[Begin Supplied material]

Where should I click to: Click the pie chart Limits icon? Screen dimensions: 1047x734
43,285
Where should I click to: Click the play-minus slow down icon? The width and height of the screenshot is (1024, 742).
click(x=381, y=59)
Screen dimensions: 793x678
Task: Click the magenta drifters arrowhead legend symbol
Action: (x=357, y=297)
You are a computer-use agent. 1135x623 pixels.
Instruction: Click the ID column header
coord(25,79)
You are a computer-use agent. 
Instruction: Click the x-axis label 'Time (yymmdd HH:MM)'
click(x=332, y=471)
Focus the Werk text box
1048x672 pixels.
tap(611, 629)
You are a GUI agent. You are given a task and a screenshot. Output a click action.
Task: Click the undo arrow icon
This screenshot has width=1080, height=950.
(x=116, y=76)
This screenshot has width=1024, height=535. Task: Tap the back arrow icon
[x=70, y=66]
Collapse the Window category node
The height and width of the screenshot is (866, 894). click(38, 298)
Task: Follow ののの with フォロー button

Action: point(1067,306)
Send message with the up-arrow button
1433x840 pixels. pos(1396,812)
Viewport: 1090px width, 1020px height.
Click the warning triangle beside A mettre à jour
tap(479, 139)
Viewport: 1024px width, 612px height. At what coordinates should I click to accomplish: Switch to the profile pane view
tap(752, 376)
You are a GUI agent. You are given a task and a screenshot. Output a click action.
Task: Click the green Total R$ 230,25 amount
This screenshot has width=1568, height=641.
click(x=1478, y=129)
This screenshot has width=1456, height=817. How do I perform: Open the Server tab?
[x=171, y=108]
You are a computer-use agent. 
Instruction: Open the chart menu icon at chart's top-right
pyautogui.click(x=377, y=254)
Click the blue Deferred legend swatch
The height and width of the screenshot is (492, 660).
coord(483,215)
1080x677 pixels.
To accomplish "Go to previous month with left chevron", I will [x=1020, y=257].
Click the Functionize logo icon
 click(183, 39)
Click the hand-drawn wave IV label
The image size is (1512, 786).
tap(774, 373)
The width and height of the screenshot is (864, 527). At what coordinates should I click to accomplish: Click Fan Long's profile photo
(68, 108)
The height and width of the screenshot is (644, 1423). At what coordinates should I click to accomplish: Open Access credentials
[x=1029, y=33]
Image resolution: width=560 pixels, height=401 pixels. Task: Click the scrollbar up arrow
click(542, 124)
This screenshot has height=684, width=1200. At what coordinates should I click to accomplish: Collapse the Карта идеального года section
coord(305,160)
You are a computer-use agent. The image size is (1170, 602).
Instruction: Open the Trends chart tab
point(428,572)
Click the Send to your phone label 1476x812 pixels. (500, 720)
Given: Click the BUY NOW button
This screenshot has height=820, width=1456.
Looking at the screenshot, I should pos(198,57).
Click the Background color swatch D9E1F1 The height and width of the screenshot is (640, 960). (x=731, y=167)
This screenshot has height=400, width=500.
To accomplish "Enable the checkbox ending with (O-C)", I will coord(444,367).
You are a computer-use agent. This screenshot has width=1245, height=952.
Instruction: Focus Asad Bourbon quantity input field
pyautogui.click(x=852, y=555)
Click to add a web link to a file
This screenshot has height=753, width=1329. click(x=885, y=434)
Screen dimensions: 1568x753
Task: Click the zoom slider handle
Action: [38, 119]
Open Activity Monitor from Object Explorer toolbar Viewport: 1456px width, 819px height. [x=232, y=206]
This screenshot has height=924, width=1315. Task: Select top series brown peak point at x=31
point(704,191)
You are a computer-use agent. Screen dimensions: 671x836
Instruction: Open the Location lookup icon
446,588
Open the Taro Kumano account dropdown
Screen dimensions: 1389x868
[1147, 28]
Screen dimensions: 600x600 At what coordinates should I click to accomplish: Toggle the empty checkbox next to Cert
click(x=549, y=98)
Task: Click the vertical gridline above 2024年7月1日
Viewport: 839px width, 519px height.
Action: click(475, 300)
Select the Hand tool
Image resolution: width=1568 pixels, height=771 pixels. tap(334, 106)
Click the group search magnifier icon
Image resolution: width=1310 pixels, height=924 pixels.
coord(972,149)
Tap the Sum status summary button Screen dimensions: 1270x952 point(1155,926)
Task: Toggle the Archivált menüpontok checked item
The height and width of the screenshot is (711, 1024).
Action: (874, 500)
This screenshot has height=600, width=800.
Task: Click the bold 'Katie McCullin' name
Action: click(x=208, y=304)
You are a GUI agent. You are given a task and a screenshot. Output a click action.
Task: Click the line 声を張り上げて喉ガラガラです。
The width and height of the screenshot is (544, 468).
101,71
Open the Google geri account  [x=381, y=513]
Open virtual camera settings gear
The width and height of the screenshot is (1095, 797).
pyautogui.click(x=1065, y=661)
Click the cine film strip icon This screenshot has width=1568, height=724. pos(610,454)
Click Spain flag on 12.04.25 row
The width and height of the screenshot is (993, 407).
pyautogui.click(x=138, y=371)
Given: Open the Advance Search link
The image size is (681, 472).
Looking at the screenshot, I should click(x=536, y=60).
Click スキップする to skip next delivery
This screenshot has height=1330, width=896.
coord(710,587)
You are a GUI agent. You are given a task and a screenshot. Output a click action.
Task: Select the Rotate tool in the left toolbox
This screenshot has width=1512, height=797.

[End Supplied material]

Problem details: Rewrite every row above, replacing "Instruction" with "Goal" wherever it occurs and leaving everything else unchanged.

Exercise result:
Where should I click to: Click the pie chart Limits icon? Screen dimensions: 1047x734
43,285
Where should I click to: Click the play-minus slow down icon? The width and height of the screenshot is (1024, 742).
click(x=381, y=59)
Screen dimensions: 793x678
Task: Click the magenta drifters arrowhead legend symbol
Action: (x=357, y=297)
You are a computer-use agent. 1135x623 pixels.
Goal: Click the ID column header
coord(25,79)
You are a computer-use agent. 
Goal: Click the x-axis label 'Time (yymmdd HH:MM)'
click(x=332, y=471)
Focus the Werk text box
1048x672 pixels.
tap(611, 629)
You are a GUI agent. You are given a task and a screenshot. Output a click action.
Task: Click the undo arrow icon
This screenshot has width=1080, height=950.
(x=116, y=76)
This screenshot has width=1024, height=535. Task: Tap the back arrow icon
[x=70, y=66]
Collapse the Window category node
The height and width of the screenshot is (866, 894). click(38, 298)
Task: Follow ののの with フォロー button

Action: point(1067,306)
Send message with the up-arrow button
1433x840 pixels. pos(1396,812)
Viewport: 1090px width, 1020px height.
Click the warning triangle beside A mettre à jour
tap(479, 139)
Viewport: 1024px width, 612px height. At what coordinates should I click to accomplish: Switch to the profile pane view
tap(752, 376)
You are a GUI agent. You are given a task and a screenshot. Output a click action.
Task: Click the green Total R$ 230,25 amount
This screenshot has width=1568, height=641.
click(x=1478, y=129)
This screenshot has width=1456, height=817. How do I perform: Open the Server tab?
[x=171, y=108]
You are a computer-use agent. 
Goal: Open the chart menu icon at chart's top-right
pyautogui.click(x=377, y=254)
Click the blue Deferred legend swatch
The height and width of the screenshot is (492, 660).
coord(483,215)
1080x677 pixels.
To accomplish "Go to previous month with left chevron", I will [x=1020, y=257].
Click the Functionize logo icon
 click(183, 39)
Click the hand-drawn wave IV label
The image size is (1512, 786).
tap(774, 373)
The width and height of the screenshot is (864, 527). At what coordinates should I click to accomplish: Click Fan Long's profile photo
(68, 108)
The height and width of the screenshot is (644, 1423). At what coordinates should I click to accomplish: Open Access credentials
[x=1029, y=33]
Image resolution: width=560 pixels, height=401 pixels. Task: Click the scrollbar up arrow
click(542, 124)
This screenshot has height=684, width=1200. At what coordinates should I click to accomplish: Collapse the Карта идеального года section
coord(305,160)
You are a computer-use agent. The image size is (1170, 602).
Goal: Open the Trends chart tab
point(428,572)
Click the Send to your phone label 1476x812 pixels. (500, 720)
Given: Click the BUY NOW button
This screenshot has height=820, width=1456.
Looking at the screenshot, I should pos(198,57).
Click the Background color swatch D9E1F1 The height and width of the screenshot is (640, 960). (x=731, y=167)
This screenshot has height=400, width=500.
To accomplish "Enable the checkbox ending with (O-C)", I will coord(444,367).
You are a computer-use agent. This screenshot has width=1245, height=952.
Goal: Focus Asad Bourbon quantity input field
pyautogui.click(x=852, y=555)
Click to add a web link to a file
This screenshot has height=753, width=1329. click(x=885, y=434)
Screen dimensions: 1568x753
Task: Click the zoom slider handle
Action: [38, 119]
Open Activity Monitor from Object Explorer toolbar Viewport: 1456px width, 819px height. [x=232, y=206]
This screenshot has height=924, width=1315. Task: Select top series brown peak point at x=31
point(704,191)
You are a computer-use agent. Screen dimensions: 671x836
Goal: Open the Location lookup icon
446,588
Open the Taro Kumano account dropdown
Screen dimensions: 1389x868
[1147, 28]
Screen dimensions: 600x600 At what coordinates should I click to accomplish: Toggle the empty checkbox next to Cert
click(x=549, y=98)
Task: Click the vertical gridline above 2024年7月1日
Viewport: 839px width, 519px height.
Action: click(475, 300)
Select the Hand tool
Image resolution: width=1568 pixels, height=771 pixels. tap(334, 106)
Click the group search magnifier icon
Image resolution: width=1310 pixels, height=924 pixels.
coord(972,149)
Tap the Sum status summary button Screen dimensions: 1270x952 point(1155,926)
Task: Toggle the Archivált menüpontok checked item
The height and width of the screenshot is (711, 1024).
Action: (874, 500)
This screenshot has height=600, width=800.
Task: Click the bold 'Katie McCullin' name
Action: click(x=208, y=304)
You are a GUI agent. You are given a task and a screenshot. Output a click action.
Task: Click the line 声を張り上げて喉ガラガラです。
The width and height of the screenshot is (544, 468).
101,71
Open the Google geri account  [x=381, y=513]
Open virtual camera settings gear
The width and height of the screenshot is (1095, 797).
pyautogui.click(x=1065, y=661)
Click the cine film strip icon This screenshot has width=1568, height=724. pos(610,454)
Click Spain flag on 12.04.25 row
The width and height of the screenshot is (993, 407).
pyautogui.click(x=138, y=371)
Given: Open the Advance Search link
The image size is (681, 472).
Looking at the screenshot, I should click(x=536, y=60).
Click スキップする to skip next delivery
This screenshot has height=1330, width=896.
coord(710,587)
You are a GUI agent. You are given a task and a screenshot. Output a click action.
Task: Select the Rotate tool in the left toolbox
This screenshot has width=1512, height=797.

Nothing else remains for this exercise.